* **CONSIGNES DES EXERCICES**
A) Dites si chacune des affirmations suivantes concorde avec le texte sur le débat au sein de la société israélienne, en répondant par oui ou par non et en citant mot pour mot le passage qui tranche. (i) La question évoquée est apparue après la proclamation de l'État en 1948. (ii) Le texte attribue à Menahem Begin une phrase opposant le fait d'être antipathique et vivant à celui d'être sympathique et mort. (iii) L'ONG « Briser le silence » fait l'objet de soupçons d'espionnage.
B) Poursuivez le texte sur le débat au sein de la société israélienne à partir de sa dernière phrase.

* **TEXTE FOURNI**

------------------------

Cette question n’est pas nouvelle : elle se posait déjà en des termes similaires, avant la proclamation de l’Etat en 1948 et avant même la création de l’armée de Défense d’Israël. Cette question n’a pas cessé d’agiter la société juive du Yishouv, puis la société israélienne et de faire débat au sein des théoriciens du sionisme et des penseurs politiques, depuis que le retour du peuple Juif sur sa terre l’a confronté de nouveau aux réalités de la guerre.

“Je préfère être antipathique et vivant que sympathique et mort”, avait dit autrefois Menahem Begin. Cette expression imagée résume bien le dilemme auquel nous sommes confrontés aujourd’hui. avec l’affaire du soldat accusé d’avoir liquidé un terroriste à Hébron, comme avec celle des graves soupçons d’espionnage pesant sur l’ONG “Briser le silence”, qui vient de défrayer la chronique en Israël.

------------------------

* **CONTENU DES DONNÉES**
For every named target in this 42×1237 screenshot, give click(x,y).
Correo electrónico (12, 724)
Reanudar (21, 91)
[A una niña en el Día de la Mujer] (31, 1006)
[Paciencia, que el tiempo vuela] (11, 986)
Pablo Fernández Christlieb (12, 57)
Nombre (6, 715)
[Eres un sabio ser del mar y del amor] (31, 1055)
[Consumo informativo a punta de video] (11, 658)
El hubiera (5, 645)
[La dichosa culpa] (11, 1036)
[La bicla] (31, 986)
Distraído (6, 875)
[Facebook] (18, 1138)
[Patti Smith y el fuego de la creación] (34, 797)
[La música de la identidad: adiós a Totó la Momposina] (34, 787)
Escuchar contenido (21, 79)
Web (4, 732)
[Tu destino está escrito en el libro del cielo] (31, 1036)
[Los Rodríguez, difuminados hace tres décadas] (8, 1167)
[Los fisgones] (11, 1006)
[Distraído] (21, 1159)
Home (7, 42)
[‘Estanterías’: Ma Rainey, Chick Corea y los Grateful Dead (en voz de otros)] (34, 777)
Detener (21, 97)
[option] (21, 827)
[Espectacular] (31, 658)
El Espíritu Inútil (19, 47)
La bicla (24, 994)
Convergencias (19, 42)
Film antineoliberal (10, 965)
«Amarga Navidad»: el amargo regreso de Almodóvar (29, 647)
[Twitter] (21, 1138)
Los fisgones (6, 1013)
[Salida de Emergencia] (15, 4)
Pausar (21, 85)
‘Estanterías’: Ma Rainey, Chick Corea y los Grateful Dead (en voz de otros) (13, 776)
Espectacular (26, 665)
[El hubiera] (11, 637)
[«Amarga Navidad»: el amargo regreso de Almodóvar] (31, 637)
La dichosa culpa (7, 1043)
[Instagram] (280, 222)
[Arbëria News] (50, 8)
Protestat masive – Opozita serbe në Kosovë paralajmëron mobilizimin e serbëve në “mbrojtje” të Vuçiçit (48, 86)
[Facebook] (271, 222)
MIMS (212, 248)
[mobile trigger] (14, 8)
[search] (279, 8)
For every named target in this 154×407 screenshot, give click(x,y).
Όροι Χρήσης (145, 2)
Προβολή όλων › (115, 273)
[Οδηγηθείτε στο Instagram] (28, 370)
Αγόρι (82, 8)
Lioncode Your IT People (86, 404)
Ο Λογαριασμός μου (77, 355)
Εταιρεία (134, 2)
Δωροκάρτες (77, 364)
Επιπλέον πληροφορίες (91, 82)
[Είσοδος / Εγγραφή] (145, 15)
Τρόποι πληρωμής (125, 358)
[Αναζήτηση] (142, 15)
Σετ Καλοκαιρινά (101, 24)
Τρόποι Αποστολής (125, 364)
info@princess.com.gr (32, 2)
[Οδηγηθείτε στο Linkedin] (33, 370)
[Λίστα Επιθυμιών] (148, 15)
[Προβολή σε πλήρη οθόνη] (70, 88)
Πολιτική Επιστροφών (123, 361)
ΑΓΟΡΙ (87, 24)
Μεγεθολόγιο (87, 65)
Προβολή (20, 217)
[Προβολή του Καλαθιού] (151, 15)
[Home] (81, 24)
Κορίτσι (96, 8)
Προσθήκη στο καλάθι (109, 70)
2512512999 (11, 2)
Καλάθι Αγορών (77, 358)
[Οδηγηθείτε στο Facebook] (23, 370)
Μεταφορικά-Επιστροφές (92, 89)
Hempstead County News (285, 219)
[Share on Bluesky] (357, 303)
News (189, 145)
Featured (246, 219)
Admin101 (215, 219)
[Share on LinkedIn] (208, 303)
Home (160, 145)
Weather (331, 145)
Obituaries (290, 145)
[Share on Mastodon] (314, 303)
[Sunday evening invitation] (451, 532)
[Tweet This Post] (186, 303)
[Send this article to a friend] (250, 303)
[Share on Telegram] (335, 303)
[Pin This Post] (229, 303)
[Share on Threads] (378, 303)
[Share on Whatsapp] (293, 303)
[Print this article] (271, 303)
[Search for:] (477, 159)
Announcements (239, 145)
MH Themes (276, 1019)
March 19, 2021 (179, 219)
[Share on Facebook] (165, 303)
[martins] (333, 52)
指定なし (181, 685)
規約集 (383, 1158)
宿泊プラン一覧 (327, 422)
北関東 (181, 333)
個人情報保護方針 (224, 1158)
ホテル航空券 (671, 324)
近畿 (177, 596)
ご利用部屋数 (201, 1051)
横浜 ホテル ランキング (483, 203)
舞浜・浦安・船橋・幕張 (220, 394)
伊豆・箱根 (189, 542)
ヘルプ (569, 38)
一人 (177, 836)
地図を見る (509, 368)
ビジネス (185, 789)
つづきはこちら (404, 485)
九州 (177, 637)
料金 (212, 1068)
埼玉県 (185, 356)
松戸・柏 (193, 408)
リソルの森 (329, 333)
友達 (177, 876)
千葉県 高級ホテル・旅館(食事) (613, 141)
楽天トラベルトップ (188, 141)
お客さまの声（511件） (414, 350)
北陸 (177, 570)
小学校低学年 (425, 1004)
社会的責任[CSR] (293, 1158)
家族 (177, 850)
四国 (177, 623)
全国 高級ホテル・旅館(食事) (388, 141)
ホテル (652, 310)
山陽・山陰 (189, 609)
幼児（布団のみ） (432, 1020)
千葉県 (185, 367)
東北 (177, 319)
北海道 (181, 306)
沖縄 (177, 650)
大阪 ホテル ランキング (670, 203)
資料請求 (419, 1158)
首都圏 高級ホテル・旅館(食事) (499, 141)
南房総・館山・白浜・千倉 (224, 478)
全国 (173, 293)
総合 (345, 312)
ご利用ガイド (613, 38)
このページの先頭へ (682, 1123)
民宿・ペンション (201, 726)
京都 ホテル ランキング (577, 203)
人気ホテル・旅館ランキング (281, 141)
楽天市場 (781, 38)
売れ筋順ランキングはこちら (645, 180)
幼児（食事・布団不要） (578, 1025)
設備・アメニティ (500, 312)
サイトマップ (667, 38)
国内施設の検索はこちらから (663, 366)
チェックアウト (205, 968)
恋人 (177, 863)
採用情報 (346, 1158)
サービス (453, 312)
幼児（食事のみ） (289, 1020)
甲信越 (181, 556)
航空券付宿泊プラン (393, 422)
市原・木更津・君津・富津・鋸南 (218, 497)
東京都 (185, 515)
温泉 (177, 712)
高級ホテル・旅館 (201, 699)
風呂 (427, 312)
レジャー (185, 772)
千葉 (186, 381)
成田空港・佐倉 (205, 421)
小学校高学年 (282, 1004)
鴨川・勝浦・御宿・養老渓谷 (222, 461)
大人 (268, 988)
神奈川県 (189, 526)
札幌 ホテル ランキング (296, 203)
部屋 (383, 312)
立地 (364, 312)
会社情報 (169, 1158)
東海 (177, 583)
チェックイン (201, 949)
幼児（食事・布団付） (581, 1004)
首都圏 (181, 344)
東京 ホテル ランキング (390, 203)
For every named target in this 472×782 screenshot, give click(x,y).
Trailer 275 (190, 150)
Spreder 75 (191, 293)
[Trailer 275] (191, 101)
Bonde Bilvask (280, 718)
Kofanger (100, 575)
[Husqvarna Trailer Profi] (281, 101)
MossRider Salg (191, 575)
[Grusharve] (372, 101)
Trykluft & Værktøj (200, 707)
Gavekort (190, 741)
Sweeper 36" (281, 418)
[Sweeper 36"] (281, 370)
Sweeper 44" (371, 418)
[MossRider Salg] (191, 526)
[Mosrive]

------------------------

* **CORRIGÉ DES EXERCICES**
A)
(i) Non : « elle se posait déjà en des termes similaires, avant la proclamation de l’Etat en 1948 ».
(ii) Oui : « “Je préfère être antipathique et vivant que sympathique et mort”, avait dit autrefois Menahem Begin ».
(iii) Oui : « celle des graves soupçons d’espionnage pesant sur l’ONG “Briser le silence” ».

B)
Aux yeux de certaines parties de l’opinion israélienne, en effet, il vaudrait mieux être sympathique et mort… Il ne s’agit pas en effet d’un débat purement théorique, comme ceux qui opposaient les Sages du Talmud ou les intellectuels juifs durant les siècles de l’existence juive en exil. Nous sommes aujourd’hui au coeur d’un débat dont chaque alternative se traduit par des conséquences concrètes sur le terrain, et dont l’enjeu s’exprime en termes de vie ou de mort pour les soldats de Tsahal.

Quand des médias israéliens ou des juges de la Cour suprême refusent à Tsahal le droit de riposter contre des roquettes du Hamas dont les lanceurs sont cachés au milieu de la population civile, ou quand les officiers supérieurs de Tsahal envoient leurs soldats se faire tuer dans la casbah de Jénine, pour ne pas prendre le risque de tuer des civils arabes, ils ne privilégient pas seulement une conception abstraite de la morale à une autre : ils privilégient la vie de nos ennemis à celle de nos soldats.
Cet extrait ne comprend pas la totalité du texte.